In 1980, Agnes has come to Manhattan to find Alex, now a pop star, to Meg's chagrin. She regularly receives counsel from a shrink, who tells her that she lived several lifetimes because of something she is lacking. Meeting with Scipio, Alex's manager, Agnes denies her obsession with him, while Scipio expresses his anger at Alex for using his songs without credit. They are briefly interrupted by hearing of John Lennon's murder. When the shrink suggests that she should "turn the tables", Agnes confronts Alex after a concert, only for him to insist that she is his stalker. Scipio, rather than saving Alex, asks if she will be a "revolutionary". Agnes relents, saying she is only a fan, and leaves.

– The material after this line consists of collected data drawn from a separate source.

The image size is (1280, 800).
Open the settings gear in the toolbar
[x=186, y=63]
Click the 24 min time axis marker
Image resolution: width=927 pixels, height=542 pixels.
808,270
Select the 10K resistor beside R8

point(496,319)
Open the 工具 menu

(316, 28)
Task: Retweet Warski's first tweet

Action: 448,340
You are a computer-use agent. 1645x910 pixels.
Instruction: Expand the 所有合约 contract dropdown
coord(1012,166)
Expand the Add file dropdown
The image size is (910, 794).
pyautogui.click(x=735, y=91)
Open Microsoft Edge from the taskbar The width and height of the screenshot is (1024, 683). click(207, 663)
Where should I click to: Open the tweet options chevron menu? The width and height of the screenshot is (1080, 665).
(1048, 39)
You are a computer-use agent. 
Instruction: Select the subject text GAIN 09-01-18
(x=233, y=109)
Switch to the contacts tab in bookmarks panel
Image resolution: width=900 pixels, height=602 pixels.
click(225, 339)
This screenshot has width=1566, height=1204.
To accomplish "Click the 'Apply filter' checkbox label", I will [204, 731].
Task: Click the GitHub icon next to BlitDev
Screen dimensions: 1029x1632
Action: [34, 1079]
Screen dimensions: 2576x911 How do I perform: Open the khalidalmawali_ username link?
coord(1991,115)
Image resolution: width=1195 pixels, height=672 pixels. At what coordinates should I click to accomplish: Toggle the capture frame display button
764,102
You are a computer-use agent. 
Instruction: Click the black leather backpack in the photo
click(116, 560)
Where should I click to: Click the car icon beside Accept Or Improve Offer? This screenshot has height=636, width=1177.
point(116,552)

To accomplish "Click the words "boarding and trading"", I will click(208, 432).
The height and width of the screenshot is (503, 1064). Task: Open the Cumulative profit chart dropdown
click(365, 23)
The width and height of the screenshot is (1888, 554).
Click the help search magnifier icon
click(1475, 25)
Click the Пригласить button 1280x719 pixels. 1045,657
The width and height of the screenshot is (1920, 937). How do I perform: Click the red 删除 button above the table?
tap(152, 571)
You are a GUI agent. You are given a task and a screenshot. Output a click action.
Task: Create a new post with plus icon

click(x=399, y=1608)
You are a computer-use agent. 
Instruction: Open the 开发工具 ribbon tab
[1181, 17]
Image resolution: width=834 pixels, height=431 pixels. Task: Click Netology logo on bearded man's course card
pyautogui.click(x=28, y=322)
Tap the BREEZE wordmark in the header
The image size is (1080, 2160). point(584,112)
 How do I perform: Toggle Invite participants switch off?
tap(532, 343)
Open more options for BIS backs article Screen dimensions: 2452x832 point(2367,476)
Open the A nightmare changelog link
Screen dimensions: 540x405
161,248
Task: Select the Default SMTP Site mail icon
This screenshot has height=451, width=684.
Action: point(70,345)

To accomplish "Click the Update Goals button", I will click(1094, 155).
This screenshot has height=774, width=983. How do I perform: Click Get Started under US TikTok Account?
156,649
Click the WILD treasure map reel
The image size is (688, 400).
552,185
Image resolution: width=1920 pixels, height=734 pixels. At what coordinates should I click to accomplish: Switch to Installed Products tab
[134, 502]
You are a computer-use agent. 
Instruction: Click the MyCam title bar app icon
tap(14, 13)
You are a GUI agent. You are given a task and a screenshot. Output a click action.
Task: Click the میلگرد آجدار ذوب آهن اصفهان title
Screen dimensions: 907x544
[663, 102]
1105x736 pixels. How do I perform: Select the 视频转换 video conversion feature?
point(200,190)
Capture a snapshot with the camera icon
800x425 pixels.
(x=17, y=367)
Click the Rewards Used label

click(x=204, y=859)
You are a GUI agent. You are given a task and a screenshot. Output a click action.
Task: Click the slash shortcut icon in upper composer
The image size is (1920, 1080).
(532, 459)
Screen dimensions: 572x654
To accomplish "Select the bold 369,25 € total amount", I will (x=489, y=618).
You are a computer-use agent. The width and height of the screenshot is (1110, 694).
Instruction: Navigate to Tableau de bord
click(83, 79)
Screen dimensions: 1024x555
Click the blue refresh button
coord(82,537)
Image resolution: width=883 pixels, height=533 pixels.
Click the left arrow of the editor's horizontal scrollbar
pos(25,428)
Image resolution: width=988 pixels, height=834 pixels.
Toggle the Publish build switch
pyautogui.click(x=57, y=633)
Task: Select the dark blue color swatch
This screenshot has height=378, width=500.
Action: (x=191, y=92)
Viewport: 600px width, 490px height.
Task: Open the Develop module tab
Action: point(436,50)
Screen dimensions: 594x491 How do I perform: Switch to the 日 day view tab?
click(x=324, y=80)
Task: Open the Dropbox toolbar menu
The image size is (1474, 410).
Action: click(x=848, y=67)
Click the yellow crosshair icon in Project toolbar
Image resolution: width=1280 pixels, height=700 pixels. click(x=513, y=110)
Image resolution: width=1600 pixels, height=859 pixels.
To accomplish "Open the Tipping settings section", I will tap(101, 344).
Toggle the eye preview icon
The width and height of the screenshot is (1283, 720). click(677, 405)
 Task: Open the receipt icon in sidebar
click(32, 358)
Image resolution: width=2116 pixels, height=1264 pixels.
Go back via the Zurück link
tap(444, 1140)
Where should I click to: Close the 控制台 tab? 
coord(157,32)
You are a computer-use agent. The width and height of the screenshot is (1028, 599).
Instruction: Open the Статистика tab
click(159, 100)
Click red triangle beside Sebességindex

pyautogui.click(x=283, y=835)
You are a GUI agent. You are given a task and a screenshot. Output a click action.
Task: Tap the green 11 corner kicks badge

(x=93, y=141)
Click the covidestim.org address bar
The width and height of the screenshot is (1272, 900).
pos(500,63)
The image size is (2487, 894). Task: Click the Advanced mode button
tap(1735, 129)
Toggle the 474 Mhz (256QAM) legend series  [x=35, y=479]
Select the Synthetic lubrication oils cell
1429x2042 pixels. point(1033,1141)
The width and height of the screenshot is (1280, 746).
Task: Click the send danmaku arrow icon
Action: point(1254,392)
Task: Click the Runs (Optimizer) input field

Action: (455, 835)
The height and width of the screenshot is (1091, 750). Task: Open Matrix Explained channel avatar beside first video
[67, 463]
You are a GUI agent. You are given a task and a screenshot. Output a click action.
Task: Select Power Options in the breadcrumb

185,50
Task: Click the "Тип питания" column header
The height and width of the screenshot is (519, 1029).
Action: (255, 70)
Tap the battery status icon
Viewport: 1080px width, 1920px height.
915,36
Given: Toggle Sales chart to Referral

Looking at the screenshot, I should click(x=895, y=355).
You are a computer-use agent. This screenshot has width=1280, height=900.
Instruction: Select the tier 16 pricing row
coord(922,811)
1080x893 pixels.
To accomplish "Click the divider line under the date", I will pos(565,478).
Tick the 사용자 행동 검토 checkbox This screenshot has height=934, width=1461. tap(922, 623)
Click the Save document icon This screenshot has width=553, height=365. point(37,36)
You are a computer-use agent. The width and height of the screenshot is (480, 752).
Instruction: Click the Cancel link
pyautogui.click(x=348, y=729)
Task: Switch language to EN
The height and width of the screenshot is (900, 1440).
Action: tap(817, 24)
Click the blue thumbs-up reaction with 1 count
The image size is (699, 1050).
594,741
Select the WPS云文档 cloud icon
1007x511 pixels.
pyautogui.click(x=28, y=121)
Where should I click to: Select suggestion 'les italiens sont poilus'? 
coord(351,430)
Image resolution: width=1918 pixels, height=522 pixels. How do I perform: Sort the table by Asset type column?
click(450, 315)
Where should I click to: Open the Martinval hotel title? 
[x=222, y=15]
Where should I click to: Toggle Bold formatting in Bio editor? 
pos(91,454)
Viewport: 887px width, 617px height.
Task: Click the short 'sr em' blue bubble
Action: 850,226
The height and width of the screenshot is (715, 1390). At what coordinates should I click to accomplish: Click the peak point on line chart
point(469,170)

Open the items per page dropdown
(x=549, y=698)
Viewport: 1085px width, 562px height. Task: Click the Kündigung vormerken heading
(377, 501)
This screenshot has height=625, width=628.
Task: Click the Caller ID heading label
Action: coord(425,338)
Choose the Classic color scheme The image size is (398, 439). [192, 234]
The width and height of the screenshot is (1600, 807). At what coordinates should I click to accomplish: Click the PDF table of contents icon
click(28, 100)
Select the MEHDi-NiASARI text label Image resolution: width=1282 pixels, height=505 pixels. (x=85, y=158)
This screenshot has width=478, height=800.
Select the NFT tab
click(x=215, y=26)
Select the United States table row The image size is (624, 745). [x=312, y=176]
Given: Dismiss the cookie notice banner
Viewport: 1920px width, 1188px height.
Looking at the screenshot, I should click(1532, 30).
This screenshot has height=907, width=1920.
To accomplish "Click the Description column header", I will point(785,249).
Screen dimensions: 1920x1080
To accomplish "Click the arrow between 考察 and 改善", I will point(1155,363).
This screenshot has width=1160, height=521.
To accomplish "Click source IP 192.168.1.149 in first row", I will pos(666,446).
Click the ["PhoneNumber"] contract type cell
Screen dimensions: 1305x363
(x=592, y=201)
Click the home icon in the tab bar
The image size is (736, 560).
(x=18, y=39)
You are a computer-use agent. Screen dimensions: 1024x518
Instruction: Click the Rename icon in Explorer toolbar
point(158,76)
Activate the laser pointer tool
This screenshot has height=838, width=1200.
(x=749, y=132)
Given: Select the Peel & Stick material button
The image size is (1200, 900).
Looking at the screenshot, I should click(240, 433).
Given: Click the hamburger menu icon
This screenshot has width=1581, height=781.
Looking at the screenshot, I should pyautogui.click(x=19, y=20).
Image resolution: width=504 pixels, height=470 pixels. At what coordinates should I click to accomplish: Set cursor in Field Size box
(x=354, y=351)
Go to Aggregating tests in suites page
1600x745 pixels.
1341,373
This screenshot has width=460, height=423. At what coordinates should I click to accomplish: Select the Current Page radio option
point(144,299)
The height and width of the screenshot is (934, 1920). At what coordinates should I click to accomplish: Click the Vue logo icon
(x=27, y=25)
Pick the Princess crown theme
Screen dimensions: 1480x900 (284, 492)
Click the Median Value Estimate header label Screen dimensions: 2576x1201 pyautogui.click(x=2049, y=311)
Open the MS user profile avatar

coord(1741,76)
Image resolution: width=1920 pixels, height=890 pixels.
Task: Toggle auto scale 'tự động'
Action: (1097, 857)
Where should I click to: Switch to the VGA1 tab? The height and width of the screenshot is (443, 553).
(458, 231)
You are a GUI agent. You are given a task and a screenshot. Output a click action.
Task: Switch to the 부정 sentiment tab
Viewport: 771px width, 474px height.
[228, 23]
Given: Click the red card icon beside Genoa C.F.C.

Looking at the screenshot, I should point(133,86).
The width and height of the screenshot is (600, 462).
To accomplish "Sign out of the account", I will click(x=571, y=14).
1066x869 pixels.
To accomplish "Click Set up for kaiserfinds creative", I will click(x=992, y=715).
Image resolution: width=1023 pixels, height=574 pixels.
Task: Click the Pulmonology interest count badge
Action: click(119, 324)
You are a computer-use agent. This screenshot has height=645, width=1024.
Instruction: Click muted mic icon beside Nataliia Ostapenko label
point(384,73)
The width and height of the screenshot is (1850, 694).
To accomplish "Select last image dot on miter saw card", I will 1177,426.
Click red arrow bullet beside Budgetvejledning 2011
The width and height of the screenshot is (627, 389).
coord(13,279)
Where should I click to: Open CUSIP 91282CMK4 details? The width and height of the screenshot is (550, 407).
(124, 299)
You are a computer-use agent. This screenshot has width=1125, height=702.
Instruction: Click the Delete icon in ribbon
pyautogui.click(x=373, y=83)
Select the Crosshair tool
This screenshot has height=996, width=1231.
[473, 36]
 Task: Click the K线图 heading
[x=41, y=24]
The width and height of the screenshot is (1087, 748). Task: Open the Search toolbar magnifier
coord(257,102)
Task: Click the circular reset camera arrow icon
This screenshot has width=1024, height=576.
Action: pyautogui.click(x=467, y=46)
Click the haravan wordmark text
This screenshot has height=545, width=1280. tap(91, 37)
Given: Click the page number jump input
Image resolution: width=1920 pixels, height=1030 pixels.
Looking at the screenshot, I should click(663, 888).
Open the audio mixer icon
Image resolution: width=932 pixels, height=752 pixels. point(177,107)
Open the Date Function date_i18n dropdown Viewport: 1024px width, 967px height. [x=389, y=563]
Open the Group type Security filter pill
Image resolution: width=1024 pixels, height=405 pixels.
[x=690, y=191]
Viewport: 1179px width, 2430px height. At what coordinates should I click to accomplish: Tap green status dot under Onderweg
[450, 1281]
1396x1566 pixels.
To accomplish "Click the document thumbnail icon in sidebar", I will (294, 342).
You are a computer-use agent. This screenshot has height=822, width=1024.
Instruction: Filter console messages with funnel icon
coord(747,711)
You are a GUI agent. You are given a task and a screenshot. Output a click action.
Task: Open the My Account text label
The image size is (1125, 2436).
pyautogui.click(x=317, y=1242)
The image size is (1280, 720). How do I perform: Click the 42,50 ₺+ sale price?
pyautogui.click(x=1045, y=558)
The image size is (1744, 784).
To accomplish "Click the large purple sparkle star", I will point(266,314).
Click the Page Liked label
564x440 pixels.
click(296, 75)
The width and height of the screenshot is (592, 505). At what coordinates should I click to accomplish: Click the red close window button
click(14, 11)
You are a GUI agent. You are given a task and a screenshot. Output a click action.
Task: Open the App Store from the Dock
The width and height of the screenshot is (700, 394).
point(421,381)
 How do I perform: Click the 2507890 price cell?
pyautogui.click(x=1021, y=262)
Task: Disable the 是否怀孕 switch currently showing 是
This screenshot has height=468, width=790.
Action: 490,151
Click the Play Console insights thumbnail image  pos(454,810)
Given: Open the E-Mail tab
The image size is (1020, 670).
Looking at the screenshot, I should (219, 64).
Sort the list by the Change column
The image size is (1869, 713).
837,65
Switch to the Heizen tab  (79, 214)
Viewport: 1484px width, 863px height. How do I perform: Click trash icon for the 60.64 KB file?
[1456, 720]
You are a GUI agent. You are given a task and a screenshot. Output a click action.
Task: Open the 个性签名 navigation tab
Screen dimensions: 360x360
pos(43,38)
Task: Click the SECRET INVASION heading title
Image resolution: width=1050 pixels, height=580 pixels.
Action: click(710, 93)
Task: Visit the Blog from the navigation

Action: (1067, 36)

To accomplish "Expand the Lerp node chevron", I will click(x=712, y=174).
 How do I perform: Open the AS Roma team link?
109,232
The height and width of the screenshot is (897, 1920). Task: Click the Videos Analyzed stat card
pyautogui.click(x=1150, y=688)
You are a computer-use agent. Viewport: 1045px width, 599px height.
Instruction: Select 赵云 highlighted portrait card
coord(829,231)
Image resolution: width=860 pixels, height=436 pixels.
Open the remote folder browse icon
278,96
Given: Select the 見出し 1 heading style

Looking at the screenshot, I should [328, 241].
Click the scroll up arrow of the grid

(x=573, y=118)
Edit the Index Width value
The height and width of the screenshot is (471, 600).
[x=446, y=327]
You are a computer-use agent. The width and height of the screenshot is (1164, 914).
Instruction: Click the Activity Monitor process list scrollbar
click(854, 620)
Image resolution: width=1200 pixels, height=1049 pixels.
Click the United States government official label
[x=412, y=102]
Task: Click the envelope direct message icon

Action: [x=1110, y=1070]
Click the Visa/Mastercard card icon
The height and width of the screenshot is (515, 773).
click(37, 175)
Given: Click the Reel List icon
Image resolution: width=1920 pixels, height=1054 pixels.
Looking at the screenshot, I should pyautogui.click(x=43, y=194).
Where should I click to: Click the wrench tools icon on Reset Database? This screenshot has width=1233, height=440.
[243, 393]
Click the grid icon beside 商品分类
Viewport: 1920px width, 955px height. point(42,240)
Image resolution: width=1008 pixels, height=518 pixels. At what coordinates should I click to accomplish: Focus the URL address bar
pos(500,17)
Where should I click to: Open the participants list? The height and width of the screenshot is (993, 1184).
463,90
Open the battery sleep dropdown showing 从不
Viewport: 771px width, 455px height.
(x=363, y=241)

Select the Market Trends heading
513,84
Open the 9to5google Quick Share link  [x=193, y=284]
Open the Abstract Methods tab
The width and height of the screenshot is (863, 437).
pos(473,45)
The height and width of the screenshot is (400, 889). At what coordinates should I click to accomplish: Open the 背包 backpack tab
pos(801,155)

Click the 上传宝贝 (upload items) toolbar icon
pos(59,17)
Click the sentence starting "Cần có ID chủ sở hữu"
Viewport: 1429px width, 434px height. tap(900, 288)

Receiving proper psychological support, Agnes is told that her obsession was a delusion. Falling back on George, who has himself observed her, Agnes nearly marries him, but when George remembers Alex from forty years earlier, he stabs her in the chest. Agnes pleads that George let her go and that she wants him to be who he wants himself. Given his experiences in his current life, George has a change of heart and relents. Hallucinating meeting Scipio, who shows her his drawing and claims that she has died for the final time, Agnes releases her fixation on Alex and recognises that Meg has shown her love the entire time. Returning to life, Agnes arrives at Alex's failing concert, telling him she will set themselves free, and embraces him before shooting him and herself in the head.

In a dystopian 2117, Agnes and Meg are a couple and with Scipio and George are part of a resistance movement against an unspecified power. As the rebels charge at a group of paramilitary officers, Agnes pauses when one officer unmasks himself as Alex. He tells her that he loves her, compelling Agnes to retreat.

==Cast==
- Alice Lowe as Agnes
- Jacob Anderson as Scipio
- Nick Frost as George
- Tanya Reynolds as Meg
- Aneurin Barnard as Alex
- Kate Dickie as Marion
- Dan Renton Skinner as Officer/Priest
- Mike Wozniak as Dan Chovy

==Production==
In February 2021, it was announced that Lowe's new project was called Timestalker and was a romantic comedy about one woman's unrequited love across centuries from 1680s western Scotland through to an apocalyptic 22nd century. It had Sam Riley, Jacob Anderson and Natasia Demetriou attached to it with Lowe also acting. Vaughan Sivell was announced as producing for Western Edge Pictures and HanWay handling international sales. In October 2022, it was announced that filming had commenced with Nick Frost, Tanya Reynolds, Aneurin Barnard, Kate Dickie, Dan Skinner, and Mike Wozniak in the cast and Riley and Demetriou no longer involved. Popcorn Group were on board as co-producers with funding coming from the BFI, Head Gear Films, and Ffilm Cymru Wales with funding from the National Lottery and the Welsh Government via Creative Wales. HanWay Films released first look images of Frost and Lowe in historical costume in February 2023.

==Release==
Timestalker had its world premiere at South by Southwest on 8 March 2024. The film had its Canadian premiere at the 28th Fantasia International Film Festival on 31 July 2024. In June 2024, Vertigo Releasing acquired distribution rights to the film for the United Kingdom and Ireland from HanWay Films.

The film was released theatrically in the United Kingdom and Ireland on 11 October 2024. It was released digitally on video-on-demand (VOD) platforms the following month.

==Reception==
 Metacritic, which uses a weighted average, assigned the film a score of 72 out of 100, based on 14 critics, indicating "generally favorable" reviews.